Saved entries
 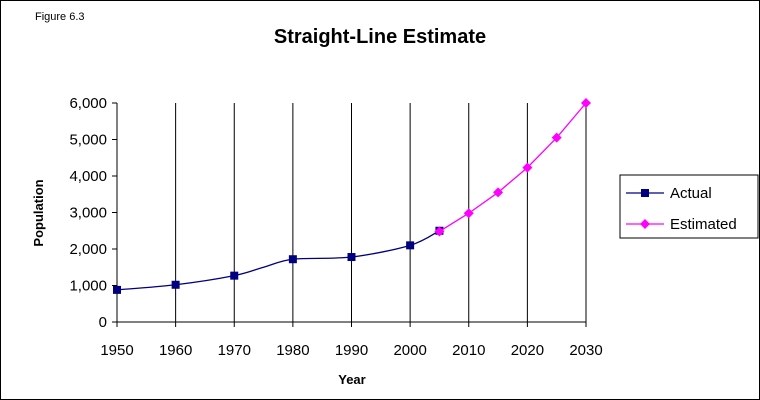 What do you see at coordinates (88, 104) in the screenshot?
I see `y-tick-label: 6,000` at bounding box center [88, 104].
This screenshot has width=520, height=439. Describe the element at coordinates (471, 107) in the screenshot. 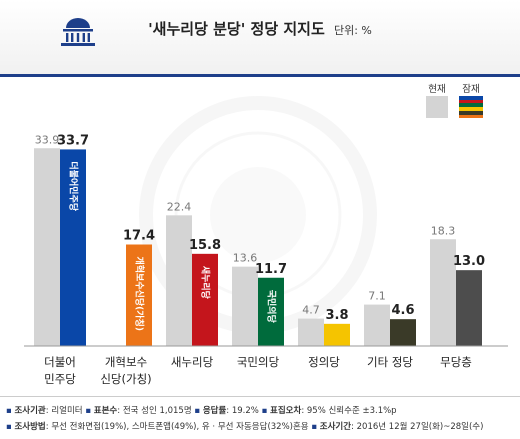

I see `legend-potential-swatch` at that location.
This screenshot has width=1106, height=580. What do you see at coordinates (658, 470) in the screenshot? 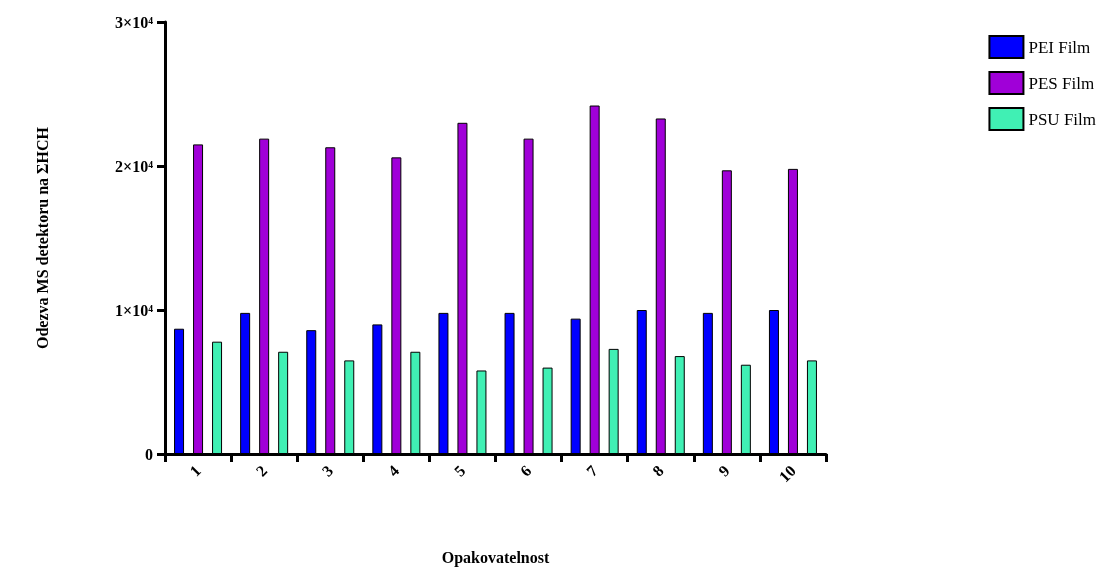
I see `x-tick-label: 8` at bounding box center [658, 470].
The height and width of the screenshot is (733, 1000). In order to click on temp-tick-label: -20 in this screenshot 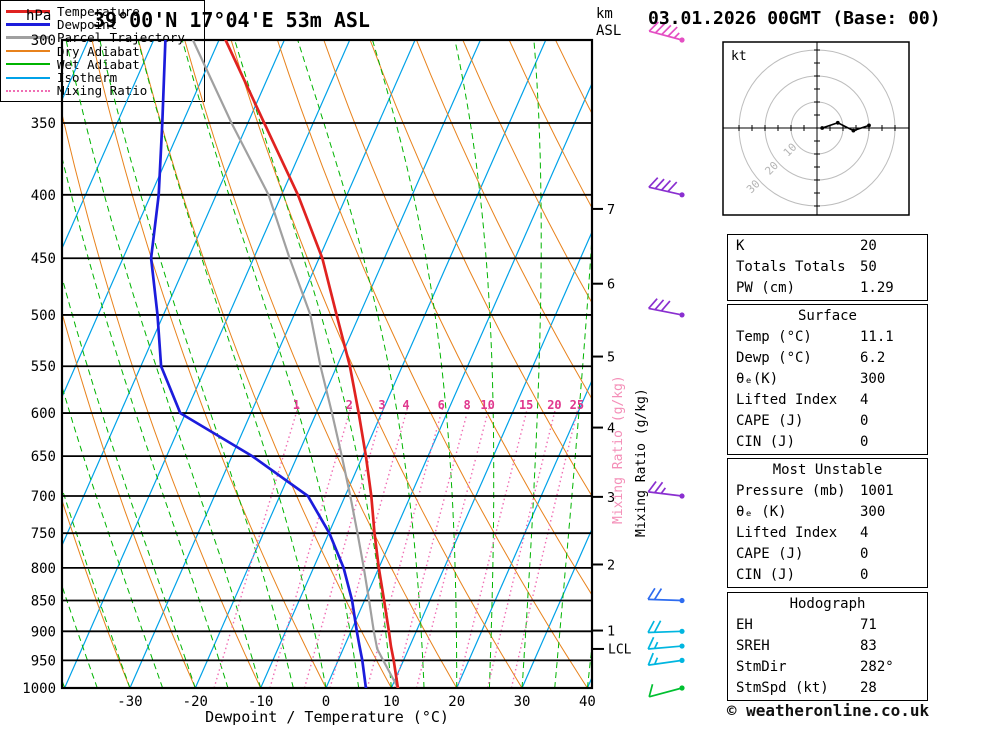, I will do `click(196, 702)`.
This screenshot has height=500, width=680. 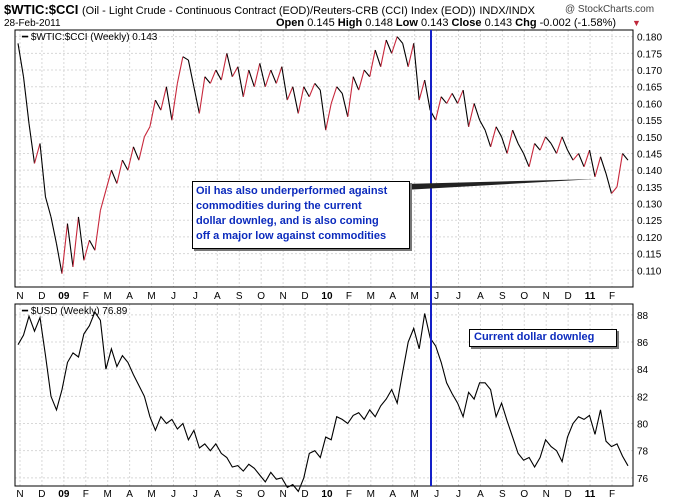 What do you see at coordinates (610, 10) in the screenshot?
I see `brand: @ StockCharts.com` at bounding box center [610, 10].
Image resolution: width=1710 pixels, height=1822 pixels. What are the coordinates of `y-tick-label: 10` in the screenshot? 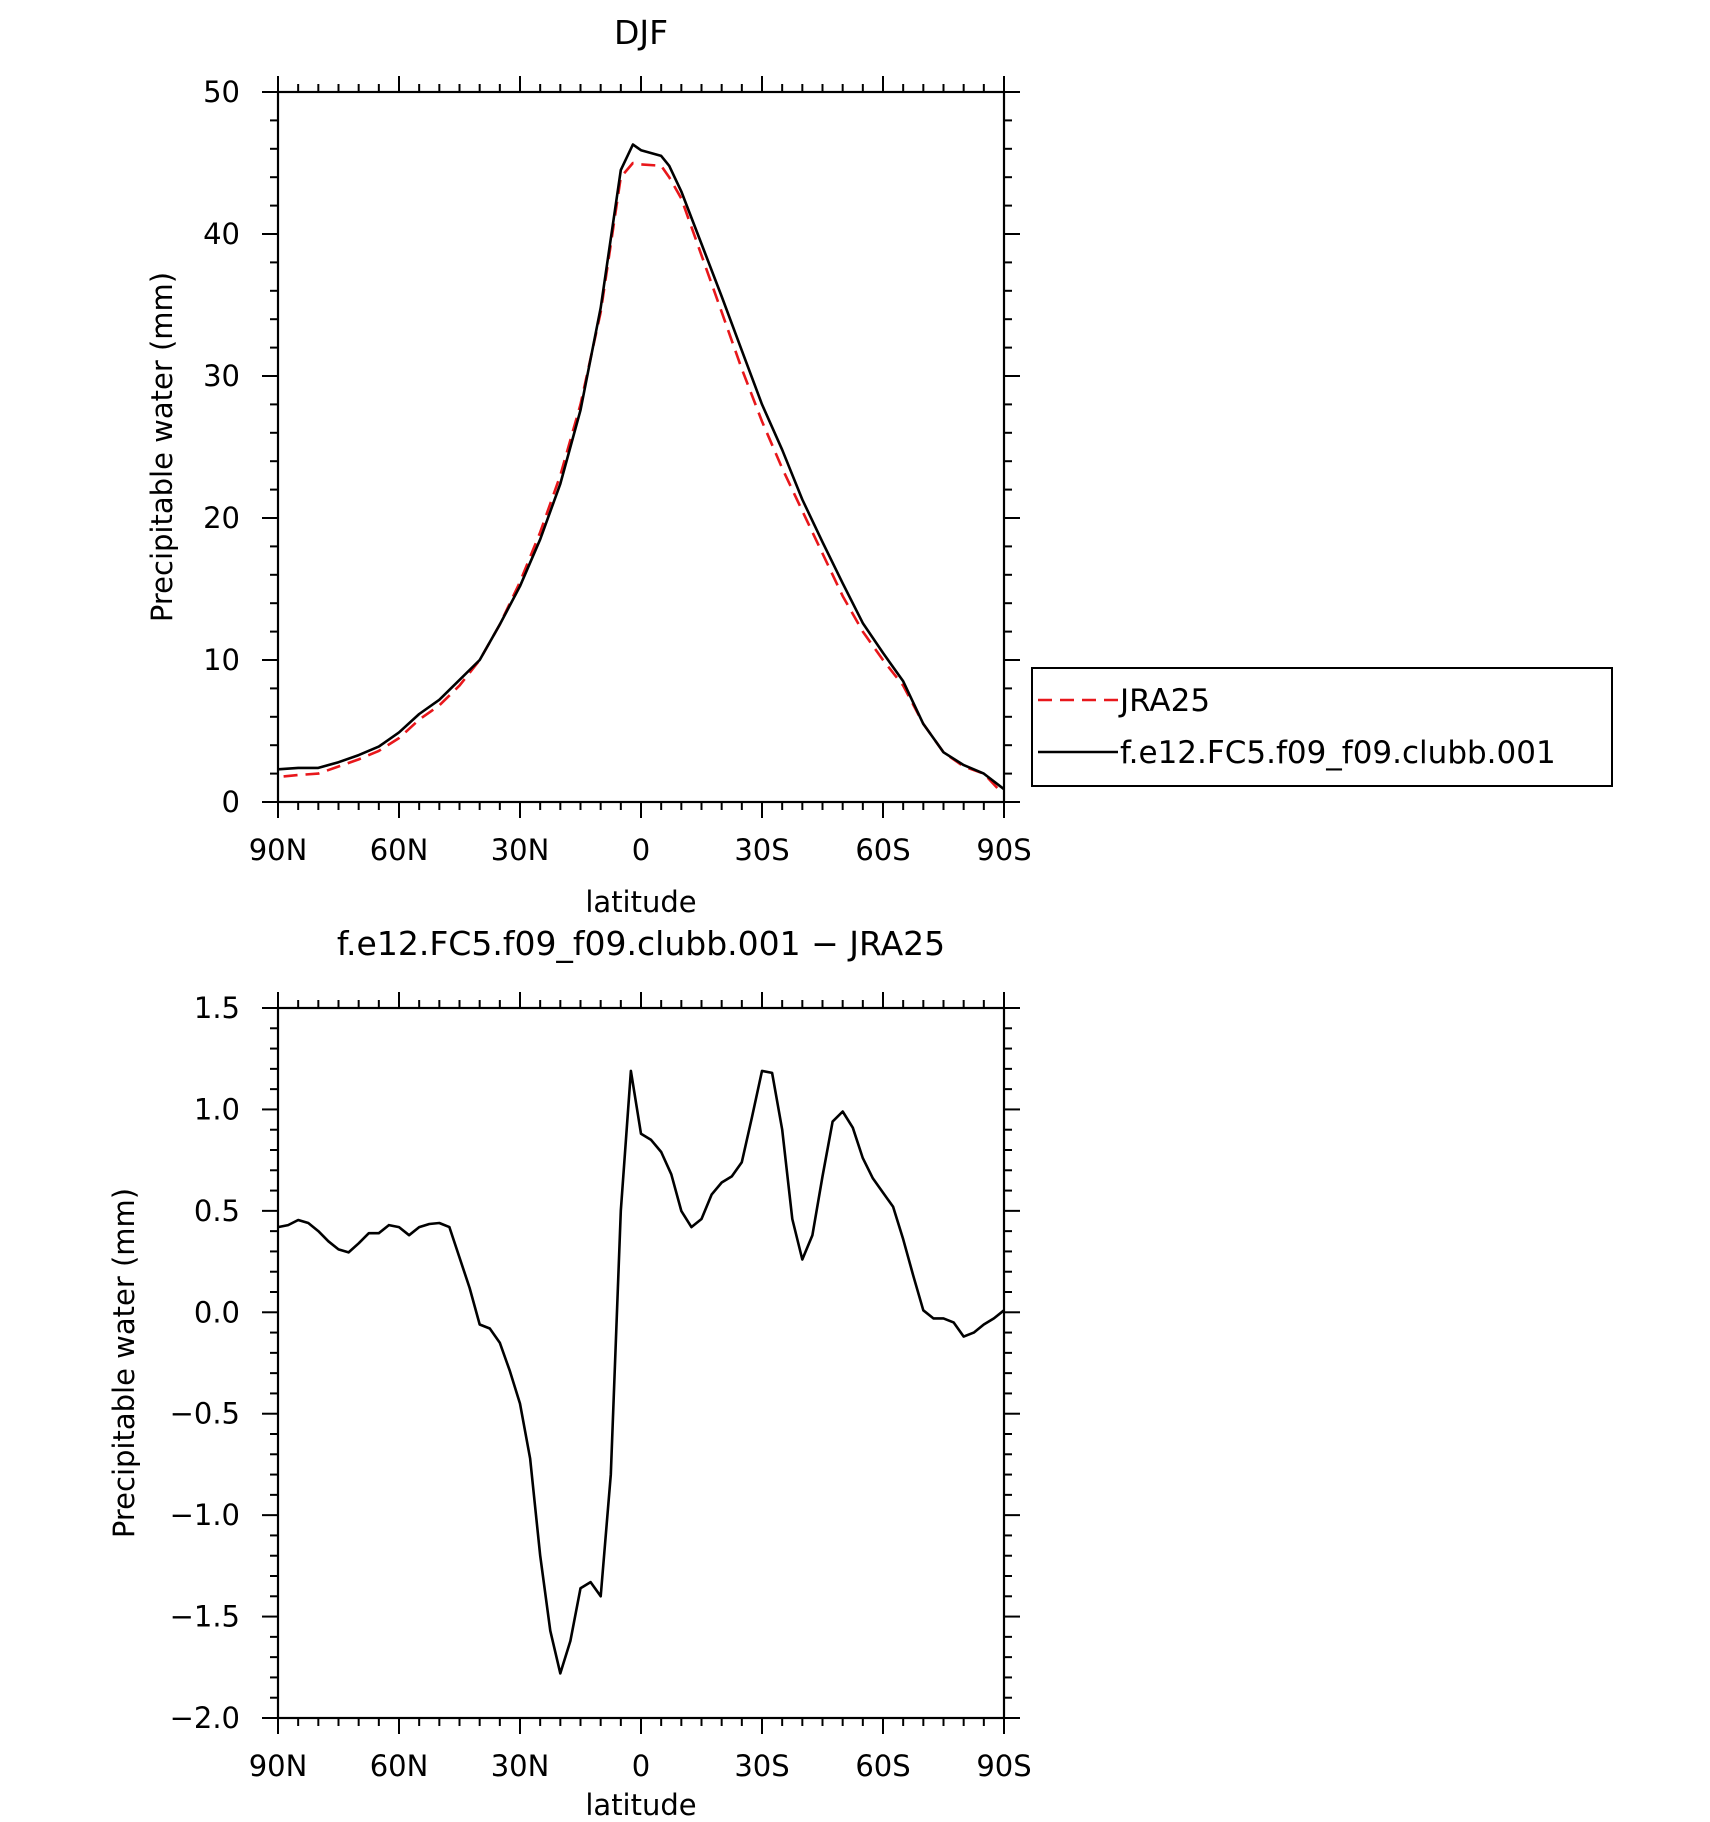 It's located at (222, 660).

- Problem requirements: Reproduce the lines from the first one through the line containing "at that location.", replacing "Describe" with "Identify" and leaving everything else unchanged. Omit the pictures from your answer.

- Exercise output:
  What do you see at coordinates (88, 104) in the screenshot?
I see `y-tick-label: 6,000` at bounding box center [88, 104].
This screenshot has width=520, height=439. Identify the element at coordinates (471, 107) in the screenshot. 

I see `legend-potential-swatch` at that location.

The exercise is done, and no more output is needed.